** STORED DATA follows **

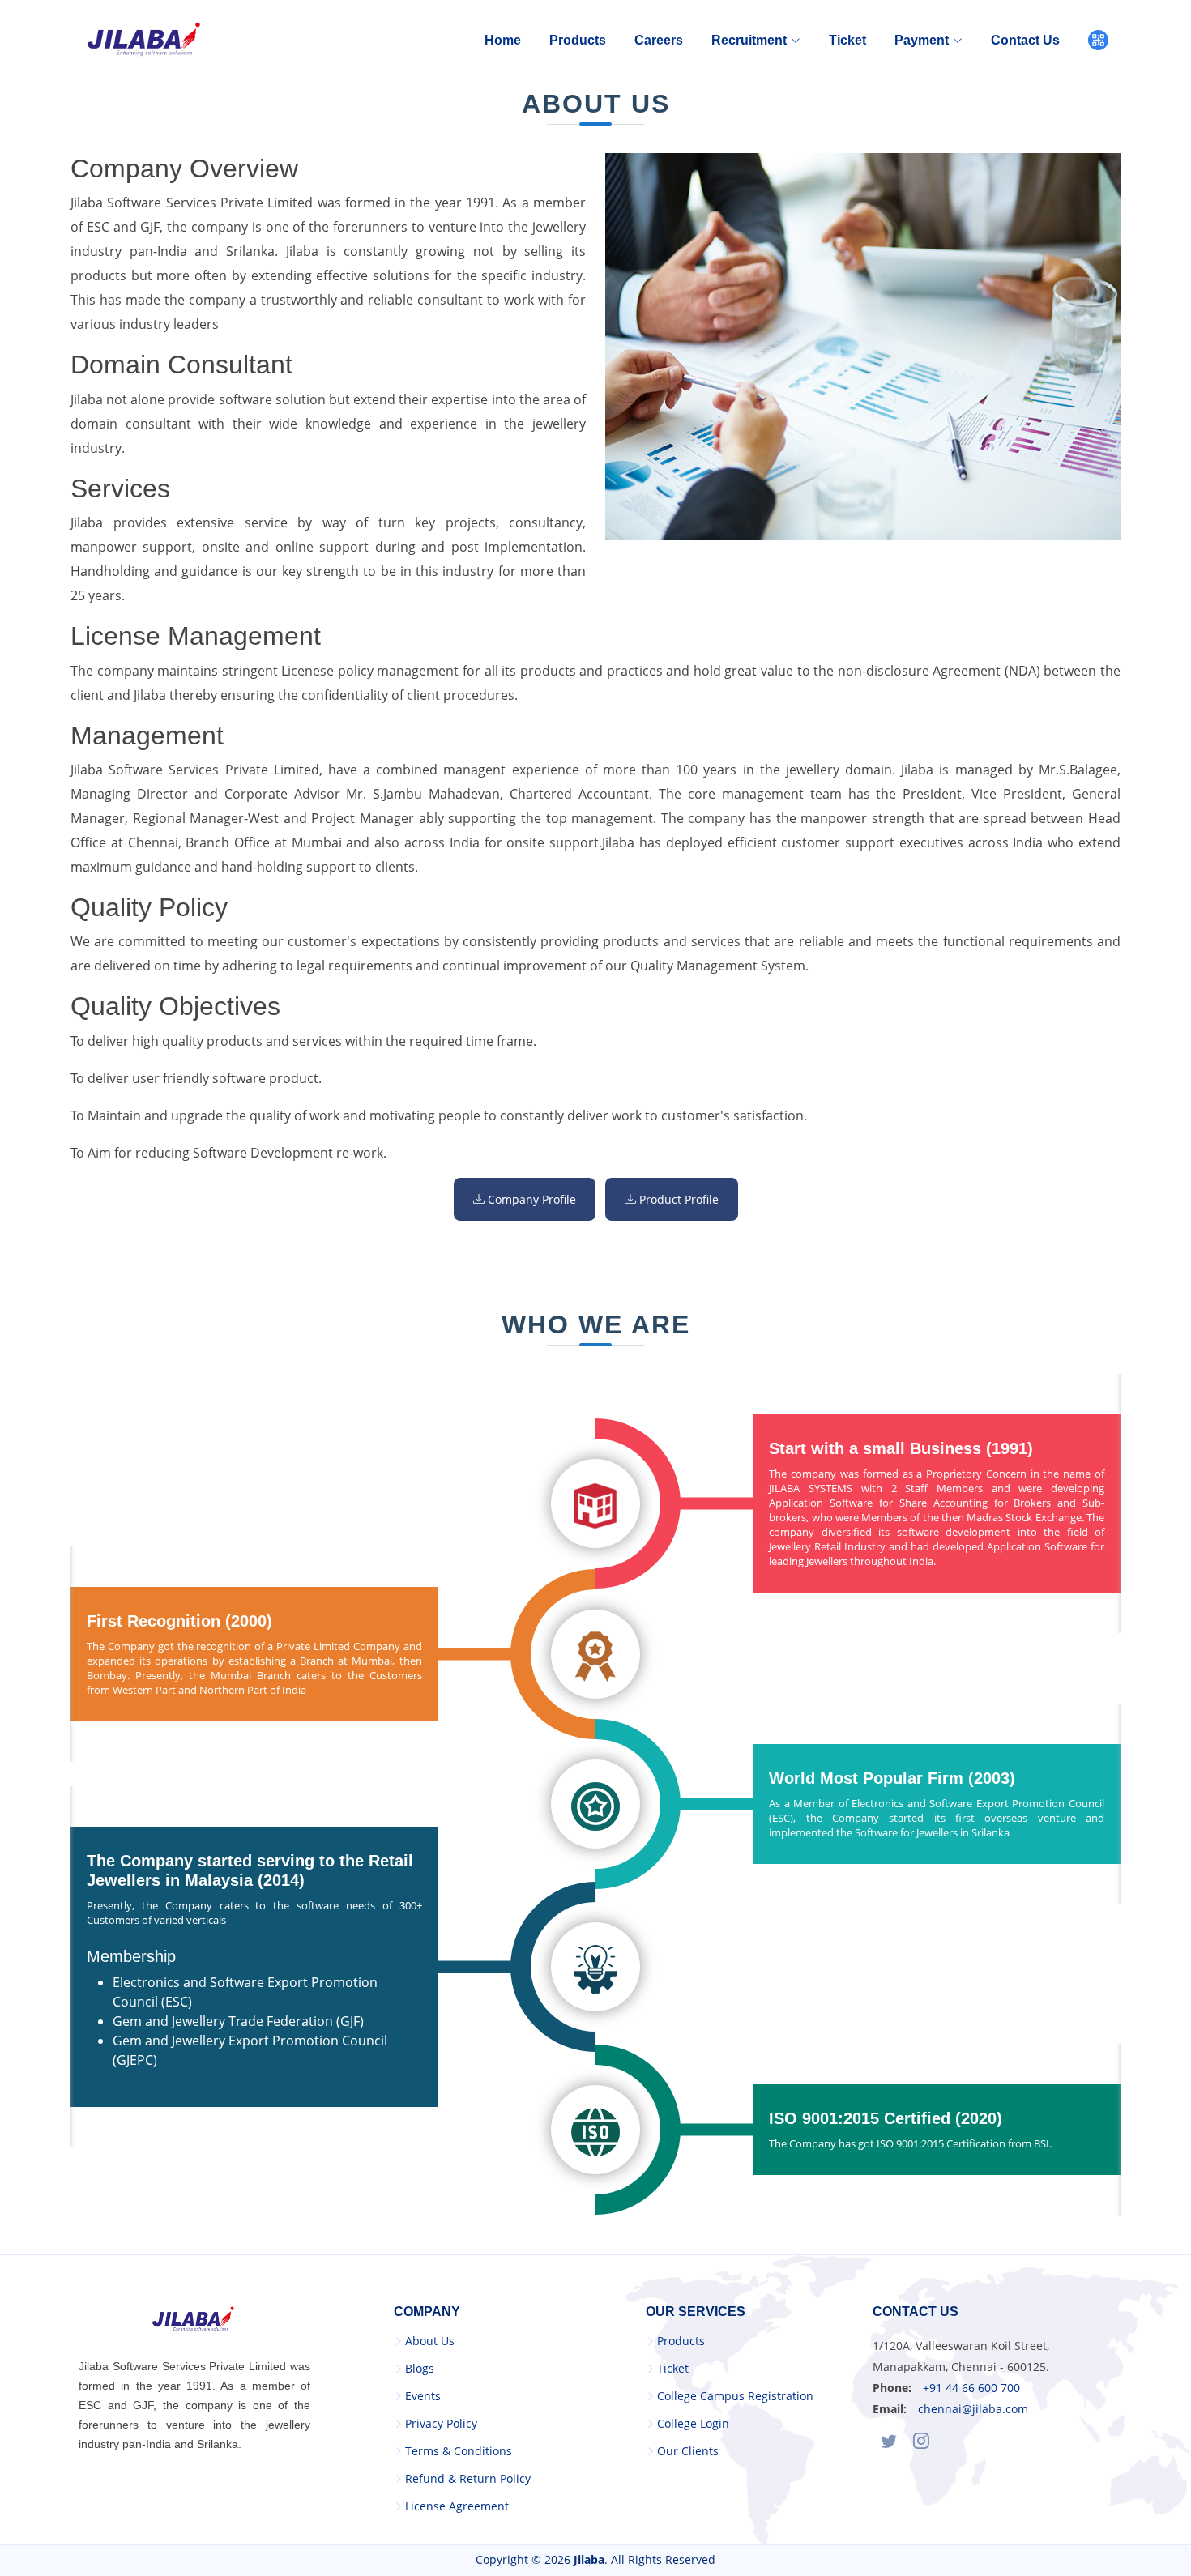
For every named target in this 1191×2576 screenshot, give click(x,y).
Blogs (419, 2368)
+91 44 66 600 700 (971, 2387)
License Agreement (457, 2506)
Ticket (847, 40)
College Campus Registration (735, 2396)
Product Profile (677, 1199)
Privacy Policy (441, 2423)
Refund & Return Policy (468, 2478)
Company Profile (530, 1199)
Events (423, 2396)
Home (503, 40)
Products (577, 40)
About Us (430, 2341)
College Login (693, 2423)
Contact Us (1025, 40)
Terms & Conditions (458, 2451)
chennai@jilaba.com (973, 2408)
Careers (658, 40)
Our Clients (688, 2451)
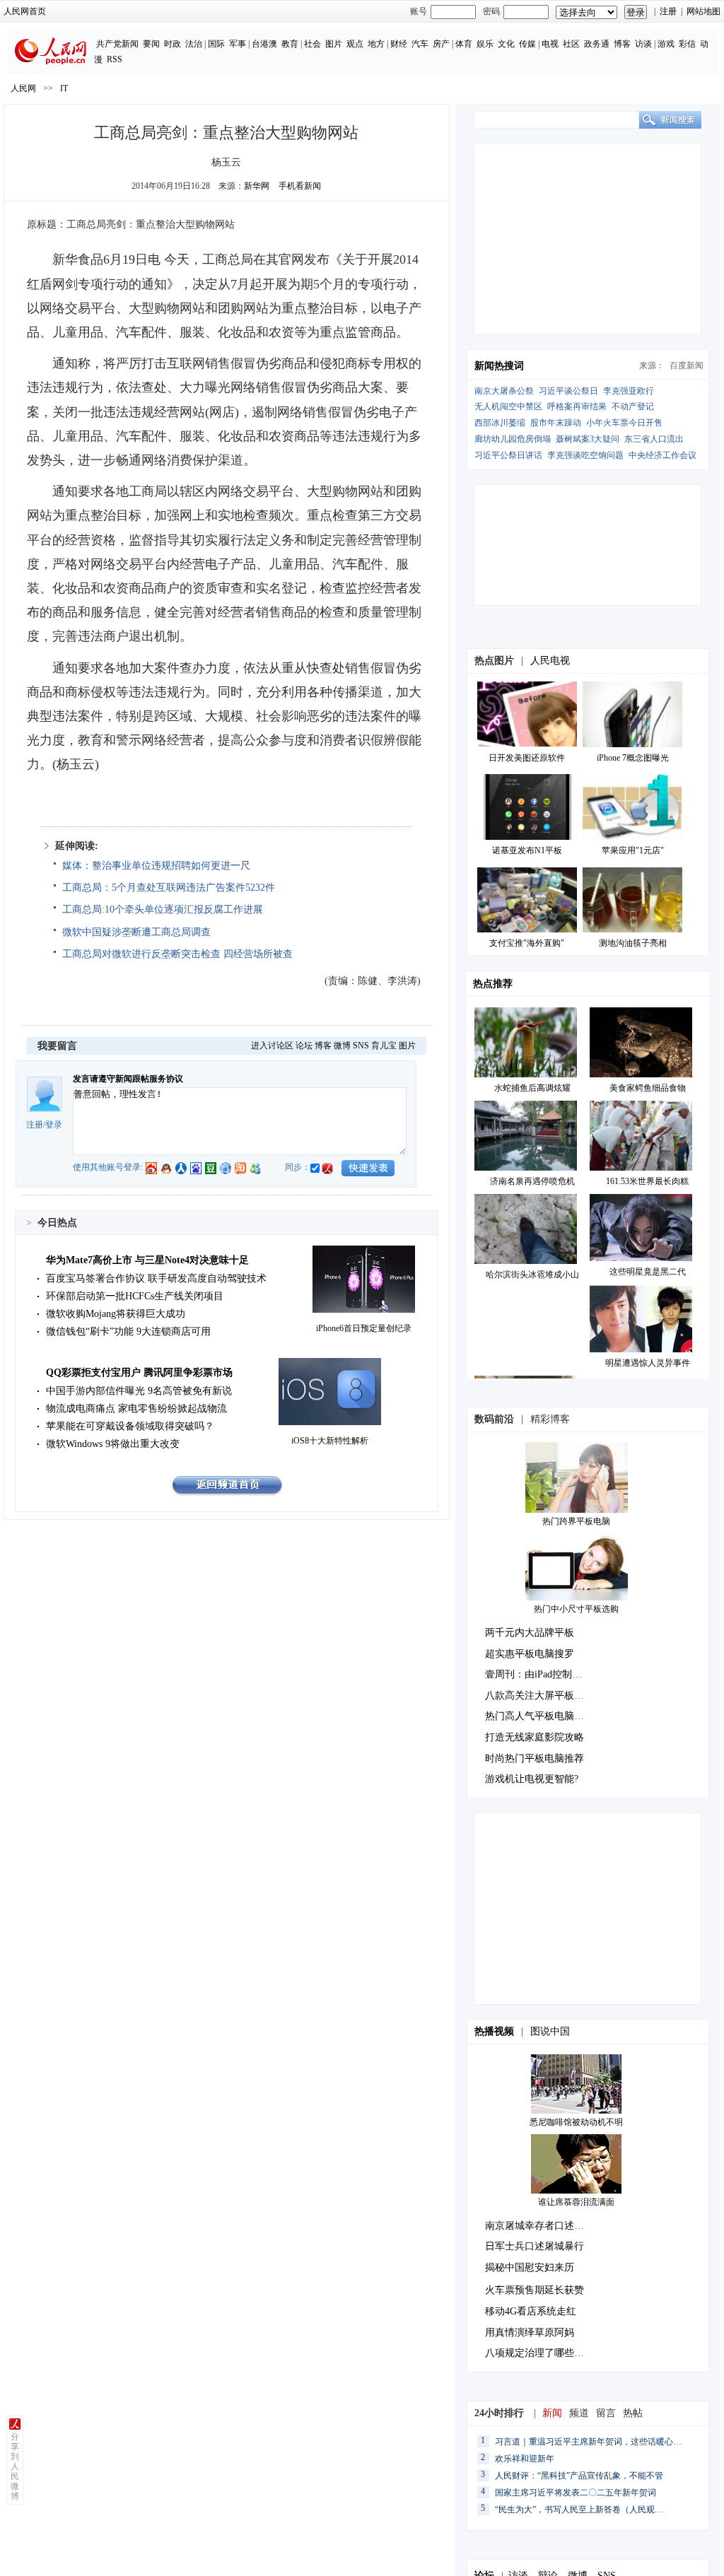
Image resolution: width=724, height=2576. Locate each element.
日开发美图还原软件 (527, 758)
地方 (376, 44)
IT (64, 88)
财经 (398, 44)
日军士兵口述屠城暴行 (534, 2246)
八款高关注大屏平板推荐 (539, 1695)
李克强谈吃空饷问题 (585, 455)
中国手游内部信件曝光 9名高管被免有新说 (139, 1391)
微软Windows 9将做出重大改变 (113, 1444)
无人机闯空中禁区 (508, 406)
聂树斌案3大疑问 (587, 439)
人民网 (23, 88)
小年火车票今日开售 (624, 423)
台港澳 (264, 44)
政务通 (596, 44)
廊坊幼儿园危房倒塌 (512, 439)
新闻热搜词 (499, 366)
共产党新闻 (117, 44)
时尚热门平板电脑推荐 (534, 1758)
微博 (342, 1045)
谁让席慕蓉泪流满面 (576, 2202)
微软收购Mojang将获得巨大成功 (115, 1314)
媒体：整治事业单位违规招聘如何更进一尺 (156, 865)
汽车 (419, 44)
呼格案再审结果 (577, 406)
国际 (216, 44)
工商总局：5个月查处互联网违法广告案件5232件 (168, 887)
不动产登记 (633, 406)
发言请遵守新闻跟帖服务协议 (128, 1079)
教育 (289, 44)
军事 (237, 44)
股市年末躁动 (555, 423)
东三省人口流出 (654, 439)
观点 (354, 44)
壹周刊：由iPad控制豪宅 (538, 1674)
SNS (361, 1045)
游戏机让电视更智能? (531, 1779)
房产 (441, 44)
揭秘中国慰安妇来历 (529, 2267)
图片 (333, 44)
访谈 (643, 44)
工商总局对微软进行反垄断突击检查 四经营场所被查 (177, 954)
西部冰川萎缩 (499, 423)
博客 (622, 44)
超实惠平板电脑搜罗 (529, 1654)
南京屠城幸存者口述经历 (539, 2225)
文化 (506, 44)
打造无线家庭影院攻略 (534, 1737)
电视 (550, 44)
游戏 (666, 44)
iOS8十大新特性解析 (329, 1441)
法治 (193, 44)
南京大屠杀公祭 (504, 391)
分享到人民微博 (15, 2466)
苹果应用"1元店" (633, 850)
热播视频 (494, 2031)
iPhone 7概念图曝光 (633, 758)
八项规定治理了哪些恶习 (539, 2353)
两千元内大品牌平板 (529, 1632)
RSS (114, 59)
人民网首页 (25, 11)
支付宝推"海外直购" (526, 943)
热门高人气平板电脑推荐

** End of STORED DATA **

■ **YOUR ASSIGNMENT**: Produce the data again character for character, with the images left out.

■ **REPLY TO THE EXERCISE**:
For every named target in this 1191×2576 screenshot, give click(x,y).
Blogs (419, 2368)
+91 44 66 600 700 (971, 2387)
License Agreement (457, 2506)
Ticket (847, 40)
College Campus Registration (735, 2396)
Product Profile (677, 1199)
Privacy Policy (441, 2423)
Refund & Return Policy (468, 2478)
Company Profile (530, 1199)
Events (423, 2396)
Home (503, 40)
Products (577, 40)
About Us (430, 2341)
College Login (693, 2423)
Contact Us (1025, 40)
Terms & Conditions (458, 2451)
chennai@jilaba.com (973, 2408)
Careers (658, 40)
Our Clients (688, 2451)
Image resolution: width=724, height=2576. Locate each element.
日开发美图还原软件 (527, 758)
地方 (376, 44)
IT (64, 88)
财经 (398, 44)
日军士兵口述屠城暴行 (534, 2246)
八款高关注大屏平板推荐 (539, 1695)
李克强谈吃空饷问题 (585, 455)
中国手游内部信件曝光 9名高管被免有新说 (139, 1391)
微软Windows 9将做出重大改变 (113, 1444)
无人机闯空中禁区 (508, 406)
聂树斌案3大疑问 (587, 439)
人民网 (23, 88)
小年火车票今日开售 (624, 423)
台港澳 (264, 44)
政务通 (596, 44)
廊坊幼儿园危房倒塌 (512, 439)
新闻热搜词 (499, 366)
共产党新闻 (117, 44)
时尚热门平板电脑推荐 (534, 1758)
微博 (342, 1045)
谁让席慕蓉泪流满面 (576, 2202)
微软收购Mojang将获得巨大成功 (115, 1314)
媒体：整治事业单位违规招聘如何更进一尺 (156, 865)
汽车 (419, 44)
呼格案再审结果 (577, 406)
国际 (216, 44)
工商总局：5个月查处互联网违法广告案件5232件 (168, 887)
不动产登记 (633, 406)
发言请遵守新闻跟帖服务协议 (128, 1079)
教育 (289, 44)
军事 (237, 44)
股市年末躁动 (555, 423)
东三省人口流出 (654, 439)
观点 (354, 44)
壹周刊：由iPad控制豪宅 (538, 1674)
SNS (361, 1045)
游戏机让电视更智能? (531, 1779)
房产 (441, 44)
揭秘中国慰安妇来历 (529, 2267)
图片 (333, 44)
访谈 (643, 44)
工商总局对微软进行反垄断突击检查 四经营场所被查 (177, 954)
西部冰川萎缩 (499, 423)
博客 (622, 44)
超实惠平板电脑搜罗 (529, 1654)
南京屠城幸存者口述经历 (539, 2225)
文化 (506, 44)
打造无线家庭影院攻略 (534, 1737)
电视 (550, 44)
游戏 (666, 44)
iOS8十大新特性解析 (329, 1441)
法治 (193, 44)
南京大屠杀公祭 (504, 391)
分享到人民微博 (15, 2466)
苹果应用"1元店" (633, 850)
热播视频 (494, 2031)
iPhone 7概念图曝光 (633, 758)
八项规定治理了哪些恶习 (539, 2353)
两千元内大品牌平板 (529, 1632)
RSS (114, 59)
人民网首页 (25, 11)
支付宝推"海外直购" (526, 943)
热门高人气平板电脑推荐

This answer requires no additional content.